Тасуэ Киноби, 21 год, заказала пиццу. Но она к ней даже не притронулась, а неотрывно смотрела своими черными блестящими глазами в лицо Платова. Этот человек внушал ей страх более глубокий, чем способен был внушить ее подругам – нежным европеянкам. При этом она понимала, что если захочет, то сама может испугать его так чудовищно и глубоко, что его жесткие волосы оловянного цвета в одну секунду сделаются седыми. Но она не собиралась этого делать. Платов казался ей демоном, духом горного храма, а это означало, что в лице этого чужестранца она видела родного брата. Два года назад, когда она прочитала всего Достоевского, не побрезговав даже дневниками и письмами, она также решила, что этот русский писатель вряд ли был человеком. О таких людях ее учитель, профессор Сенобу, говаривал: «Духи болот и омутов, влюбленные в высокие небеса».
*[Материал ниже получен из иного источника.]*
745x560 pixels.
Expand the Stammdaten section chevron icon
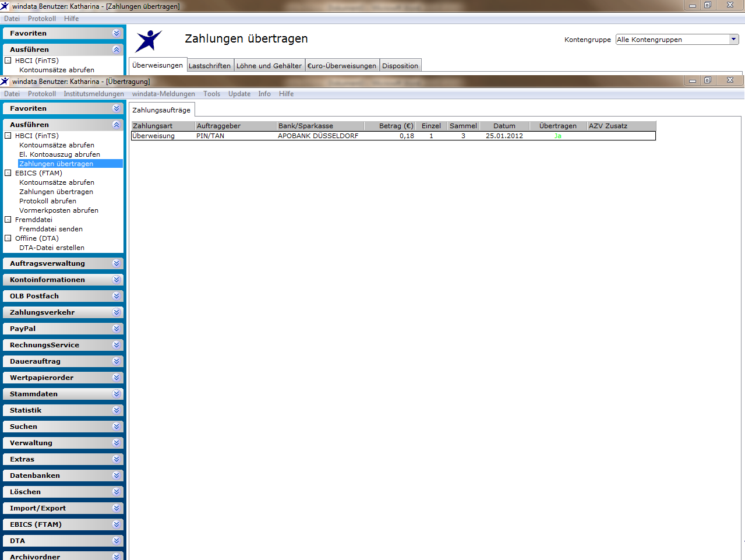(x=116, y=394)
А русская девушка Зоя Синельникова (19 лет) вообще не думала о Мельхиоре, она думала о неведомой старухе. Заказала она салат с руколой и белым сыром, и пока ее ровные белоснежные зубы пережевывали пряные листы руколы, взгляд ее блуждал где-то в области окна, за которым серела мокрая Ницца.
Тютчев написал:
О, этот Юг, о, эта Ницца!
О, как их блеск меня тревожит!
Но Зою тревожила не сама Ницца, а старуха, внезапно на нее напавшая. Старуха в целом выглядела как заурядная безумная кликуша бомжового типа, и если бы подобный экземпляр атаковал Зоеньку на родной земле, она бы не удивилась. Но явление такого существа в Ницце, в теплой, влажной и вальяжной Ницце – это напоминало галлюцинацию. Здесь случаются свои бомжи и безумцы, однако эта была из России – и каким только ветром ее занесло сюда?
Зоя попыталась вспомнить лицо старухи – отдельные черты ей рисовались отчетливо: горящие глаза, трясущийся рот, вязь морщин, опрысканных дождем, но все это не складывалось в цельный портрет. Старуха вроде бы высокорослая, по-своему явно мощная, в сером длинном приталенном пальто с крупными пуговицами, а шею ее обнимал меховой воротник, сшитый из шкурки какого-то жалкого животного; на голове ее, кажется, было нечто вроде шляпки, но не совсем шляпка, и еще… И еще, кажется, у нее были крупные красные руки, впрочем, это могло почудиться.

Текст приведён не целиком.